# DATA SECTION
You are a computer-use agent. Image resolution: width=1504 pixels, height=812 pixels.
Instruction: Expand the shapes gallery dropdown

==

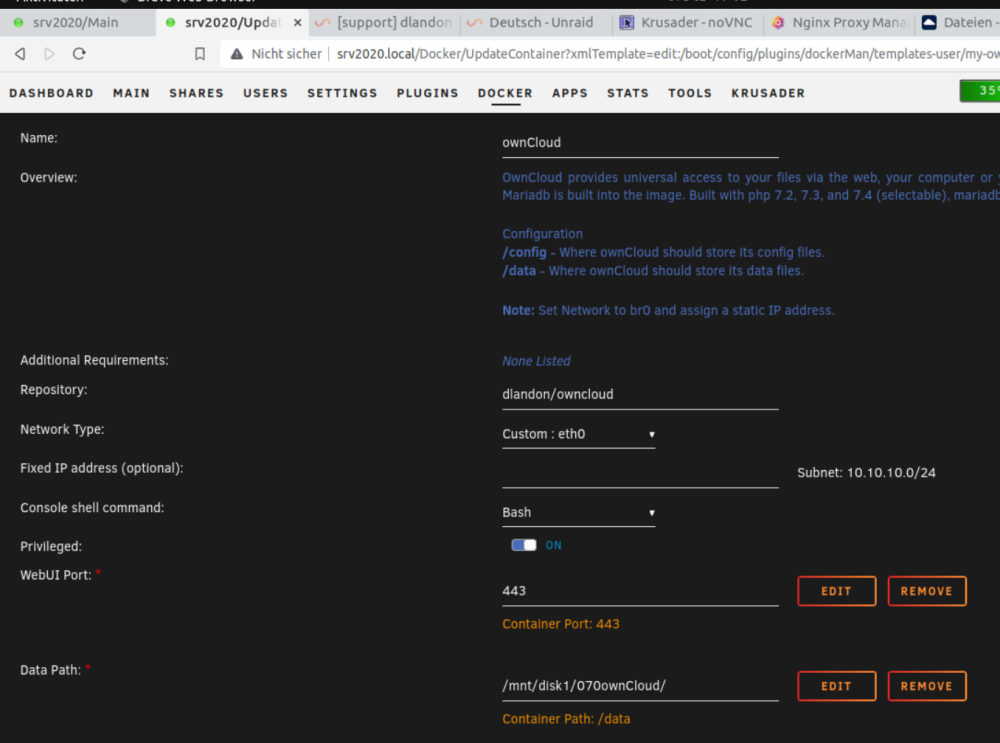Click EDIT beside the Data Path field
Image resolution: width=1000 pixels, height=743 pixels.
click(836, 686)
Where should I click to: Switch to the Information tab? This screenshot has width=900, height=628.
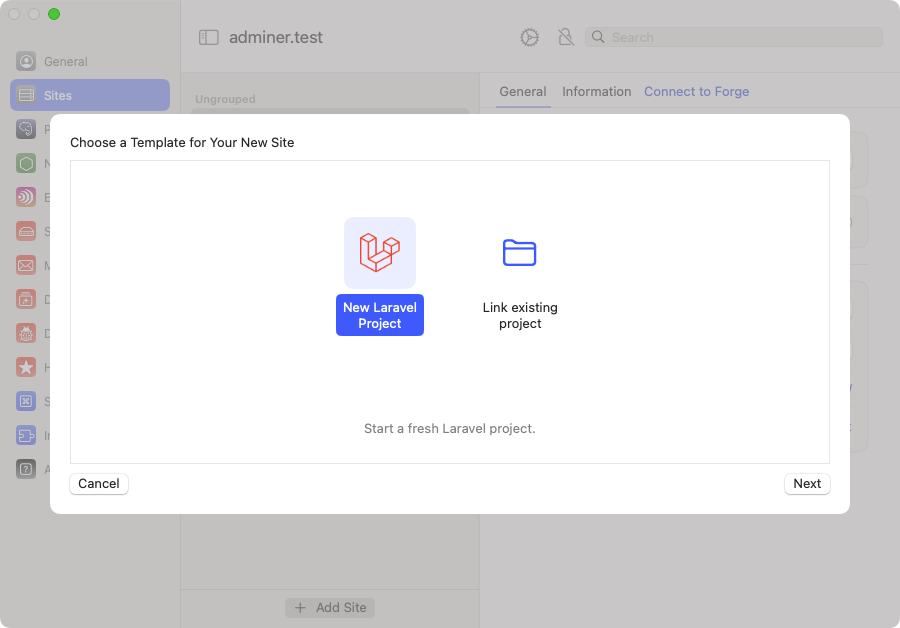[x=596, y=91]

# WORK TO DO
Quote everything in the listing from the line containing "You are a computer-use" down to the line containing "Instruction: Expand the", keeping every word as it appears.

# RESPONSE TO THIS EXERCISE
You are a computer-use agent. Image resolution: width=1504 pixels, height=812 pixels.
Instruction: Expand the shapes gallery dropdown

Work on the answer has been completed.